Concordia telecon 6 May 2008
From Project Concordia
Contents |
Attending
Eve Maler, Britta Glade, Brett McDowell, Mike Jones, Patrick Harding, Charles Andres, Anil John, Paul Madsen, Jeff Hodges, Colin Wallis, Bill Washburn, Scott Cantor, Bill Young (in listen-only mode)
Meeting logistics
Does it impose too much built-in discontinuity to switch hours every other time? Or is it the best way to give people maximum chance of exposure? Mike suggests just splitting the difference and doing a 10:30-11:30am PT call (1-hour only, since a 2-hour meeting is too much), so that we have some quasi-overlap. People on the call liked this compromise. This is the time for our upcoming telecon on May 20.
IIW session thoughts/planning
People attending IIW who are on the call: everyone except for Patrick, Colin, and Anil.
We agreed that it's a good idea to offer one or more sessions.
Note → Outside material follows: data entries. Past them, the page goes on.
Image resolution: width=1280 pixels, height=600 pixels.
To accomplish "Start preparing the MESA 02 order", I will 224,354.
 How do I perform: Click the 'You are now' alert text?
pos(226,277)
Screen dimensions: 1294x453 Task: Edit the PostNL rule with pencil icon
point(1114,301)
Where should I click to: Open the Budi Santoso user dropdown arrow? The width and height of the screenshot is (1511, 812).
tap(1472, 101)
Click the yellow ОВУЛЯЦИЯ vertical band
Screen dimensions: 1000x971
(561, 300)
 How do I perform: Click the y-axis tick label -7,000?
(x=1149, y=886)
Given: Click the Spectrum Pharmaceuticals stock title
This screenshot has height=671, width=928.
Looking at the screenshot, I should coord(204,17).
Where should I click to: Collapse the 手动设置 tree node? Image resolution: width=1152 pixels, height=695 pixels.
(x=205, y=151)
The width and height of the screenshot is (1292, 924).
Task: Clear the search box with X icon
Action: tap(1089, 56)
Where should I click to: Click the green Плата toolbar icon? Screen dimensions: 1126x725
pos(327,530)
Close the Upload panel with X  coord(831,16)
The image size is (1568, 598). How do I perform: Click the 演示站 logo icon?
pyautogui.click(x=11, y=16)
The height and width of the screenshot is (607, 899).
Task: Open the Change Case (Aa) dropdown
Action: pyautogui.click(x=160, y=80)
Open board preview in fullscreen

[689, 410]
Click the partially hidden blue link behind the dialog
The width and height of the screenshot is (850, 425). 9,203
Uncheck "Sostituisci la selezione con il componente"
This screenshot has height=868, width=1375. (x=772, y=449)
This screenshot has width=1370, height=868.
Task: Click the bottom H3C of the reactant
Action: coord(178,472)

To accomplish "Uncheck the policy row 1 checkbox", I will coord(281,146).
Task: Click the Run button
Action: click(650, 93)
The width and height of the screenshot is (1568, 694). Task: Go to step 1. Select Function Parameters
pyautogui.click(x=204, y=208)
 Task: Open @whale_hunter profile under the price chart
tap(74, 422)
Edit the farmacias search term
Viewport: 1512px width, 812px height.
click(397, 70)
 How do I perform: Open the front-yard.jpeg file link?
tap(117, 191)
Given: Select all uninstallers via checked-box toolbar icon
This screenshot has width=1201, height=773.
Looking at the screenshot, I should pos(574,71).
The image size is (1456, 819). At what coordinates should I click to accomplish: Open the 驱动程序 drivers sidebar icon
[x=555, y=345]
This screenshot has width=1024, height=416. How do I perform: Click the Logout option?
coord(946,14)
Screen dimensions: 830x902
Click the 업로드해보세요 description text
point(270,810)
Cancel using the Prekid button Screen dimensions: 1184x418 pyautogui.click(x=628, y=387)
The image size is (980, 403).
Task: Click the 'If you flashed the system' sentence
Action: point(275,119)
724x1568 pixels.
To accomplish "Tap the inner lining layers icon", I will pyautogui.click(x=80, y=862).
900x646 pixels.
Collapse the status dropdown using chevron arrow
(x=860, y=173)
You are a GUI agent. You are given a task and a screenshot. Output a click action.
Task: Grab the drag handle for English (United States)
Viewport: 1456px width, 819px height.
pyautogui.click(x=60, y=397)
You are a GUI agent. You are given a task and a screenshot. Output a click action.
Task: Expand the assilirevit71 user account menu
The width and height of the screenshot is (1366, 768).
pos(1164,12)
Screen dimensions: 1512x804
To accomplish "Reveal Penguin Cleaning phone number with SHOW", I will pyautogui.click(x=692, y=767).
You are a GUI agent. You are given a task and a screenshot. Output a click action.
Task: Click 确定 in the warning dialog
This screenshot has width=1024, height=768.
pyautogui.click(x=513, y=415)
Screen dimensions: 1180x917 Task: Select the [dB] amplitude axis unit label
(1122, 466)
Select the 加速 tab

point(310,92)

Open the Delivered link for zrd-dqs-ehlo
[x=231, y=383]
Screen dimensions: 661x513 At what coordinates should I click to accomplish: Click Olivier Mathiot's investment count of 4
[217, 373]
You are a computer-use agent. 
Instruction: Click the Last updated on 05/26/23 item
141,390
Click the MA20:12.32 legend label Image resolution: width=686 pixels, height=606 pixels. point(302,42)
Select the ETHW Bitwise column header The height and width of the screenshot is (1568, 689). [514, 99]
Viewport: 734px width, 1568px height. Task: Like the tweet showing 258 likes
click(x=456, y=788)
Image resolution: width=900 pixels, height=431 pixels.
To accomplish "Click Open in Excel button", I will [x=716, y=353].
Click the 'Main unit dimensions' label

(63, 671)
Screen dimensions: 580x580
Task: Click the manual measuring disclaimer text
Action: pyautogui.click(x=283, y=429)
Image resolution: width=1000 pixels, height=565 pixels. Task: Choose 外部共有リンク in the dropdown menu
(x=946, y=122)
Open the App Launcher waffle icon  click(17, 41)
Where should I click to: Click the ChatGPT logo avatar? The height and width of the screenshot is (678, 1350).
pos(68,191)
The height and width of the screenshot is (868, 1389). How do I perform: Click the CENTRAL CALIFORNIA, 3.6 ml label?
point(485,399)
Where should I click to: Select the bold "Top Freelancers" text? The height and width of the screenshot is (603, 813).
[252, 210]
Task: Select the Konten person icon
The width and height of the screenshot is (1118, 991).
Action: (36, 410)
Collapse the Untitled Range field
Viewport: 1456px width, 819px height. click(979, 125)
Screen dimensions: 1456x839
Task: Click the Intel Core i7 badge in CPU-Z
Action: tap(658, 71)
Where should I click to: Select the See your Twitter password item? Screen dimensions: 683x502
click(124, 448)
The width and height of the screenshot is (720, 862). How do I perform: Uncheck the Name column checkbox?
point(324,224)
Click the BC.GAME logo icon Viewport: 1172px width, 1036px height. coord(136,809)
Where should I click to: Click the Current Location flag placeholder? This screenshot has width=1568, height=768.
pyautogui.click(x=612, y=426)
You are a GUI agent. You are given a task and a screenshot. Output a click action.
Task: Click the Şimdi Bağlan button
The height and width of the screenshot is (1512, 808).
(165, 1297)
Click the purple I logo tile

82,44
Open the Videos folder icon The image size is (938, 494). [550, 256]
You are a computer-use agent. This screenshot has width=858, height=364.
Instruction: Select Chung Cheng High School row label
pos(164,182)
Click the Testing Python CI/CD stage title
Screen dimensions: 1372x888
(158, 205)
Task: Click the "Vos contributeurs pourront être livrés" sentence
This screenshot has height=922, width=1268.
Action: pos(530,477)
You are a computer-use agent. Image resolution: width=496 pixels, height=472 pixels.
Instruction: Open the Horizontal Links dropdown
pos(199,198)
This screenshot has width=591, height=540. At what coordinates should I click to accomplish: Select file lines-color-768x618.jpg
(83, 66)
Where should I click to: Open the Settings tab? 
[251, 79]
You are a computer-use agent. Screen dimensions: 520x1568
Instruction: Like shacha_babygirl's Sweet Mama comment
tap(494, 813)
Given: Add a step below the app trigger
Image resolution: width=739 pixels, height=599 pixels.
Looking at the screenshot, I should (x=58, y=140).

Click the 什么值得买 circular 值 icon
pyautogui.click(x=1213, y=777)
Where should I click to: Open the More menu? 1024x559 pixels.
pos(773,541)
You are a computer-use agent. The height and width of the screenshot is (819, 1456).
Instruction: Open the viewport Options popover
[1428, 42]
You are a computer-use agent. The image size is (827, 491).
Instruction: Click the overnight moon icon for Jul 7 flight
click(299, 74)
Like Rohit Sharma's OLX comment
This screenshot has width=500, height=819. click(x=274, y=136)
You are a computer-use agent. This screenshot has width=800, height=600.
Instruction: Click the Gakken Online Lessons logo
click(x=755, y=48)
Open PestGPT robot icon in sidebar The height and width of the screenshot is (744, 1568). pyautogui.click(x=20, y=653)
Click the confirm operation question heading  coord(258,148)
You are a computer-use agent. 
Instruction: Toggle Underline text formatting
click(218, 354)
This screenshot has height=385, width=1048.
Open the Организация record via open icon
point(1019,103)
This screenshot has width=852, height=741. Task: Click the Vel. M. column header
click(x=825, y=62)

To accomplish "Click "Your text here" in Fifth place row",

Some ideas:
- A mini-workshop to continue to collect data from technology users as we work to select new scenarios -- Eve is willing to propose a session on this, with Tuesday morning being the preferred timeslot [UPDATE: Eve ran a session on the Wednesday and will provide notes soon]
- A "nexus" conversation among Concordia and OSIS participants to figure out synergies -- note that OSIS is having a Tuesday-afternoon intensive working session to review all the test cases, so this is either a good time for Concordia folks to contribute use cases there, or a bad time to interrupt core OSIS work that may not overlap with core Concordia work!
Update on policy management workshop
Britta reports, for Roger, that she's added a wiki page on Catalyst workshop details:
Tuesday, June 24, 1-5pm [UPDATE: This was changed by Burton Group to MONDAY!] http://projectconcordia.org/index.php/Centralized_Policy_Management_workshop_register
Gerry Gebel of Burton Group has been very supportive of this effort. IBM and BEA have, so far, indicated interest in contributing use cases. There's a press release in the works shortly to advertise the workshop.
Status on Scenario 1 profiling for SSTC
Scott and Jeff estimate that June is the likely timeframe for drafting the specs here. SSTC would see it soon thereafter. Scott would want to write a "SAML2 Token Profile for InfoCard" before any of his own code ships, but that isn't for a while yet.
Update on "managed card proxying" research
Mike observes that there's nothing preventing identity selectors from doing this kind of "proxying"; CardSpace V1 hasn't implemented it but he thinks Higgins may have. CardSpace V1 has, however, implemented the model of a self-issued (not managed) card that lets you prove that you're the owner of a managed card.
OpenID PAPE/SAML as a scenario
Paul observed on the list recently that NTT is doing stuff with OpenID in Japan, including the PAPE stuff. Given that the SAML world deals inconsistently with how to encode authentication methods and levels of assurance (authn context data structure vs. "generic" attributes), what sort of coordination can/should be effected?
Mike is convening the new PAPE WG soon in the OpenID Foundation. He notes that the scope of the effort is very narrow and the schedule should be very quick. The method just a way to pass URIs, without a standard for their values. This is pretty copacetic with the SAML deployment practice of using (at the most) authentication context class references that are URIs themselves. If we can agree on that, then the SAML-side discussion still needs to figure out whether carrying this as a generic attribute vs. as a context class ref is a better idea, but the various communities could proceed to discussing a unioned list of "URIs to support". In general, the same URI is used as input to say "please provide this kind of authn" and as output to say "here's the kind of authn I did".
PAPE's current URIs are rooted in openid.net. This is unlikely to change because of the commitment to try and avoid backwards incompatibilities, but Patrick asks for URIs to be protocol-agnostic to the extent possible.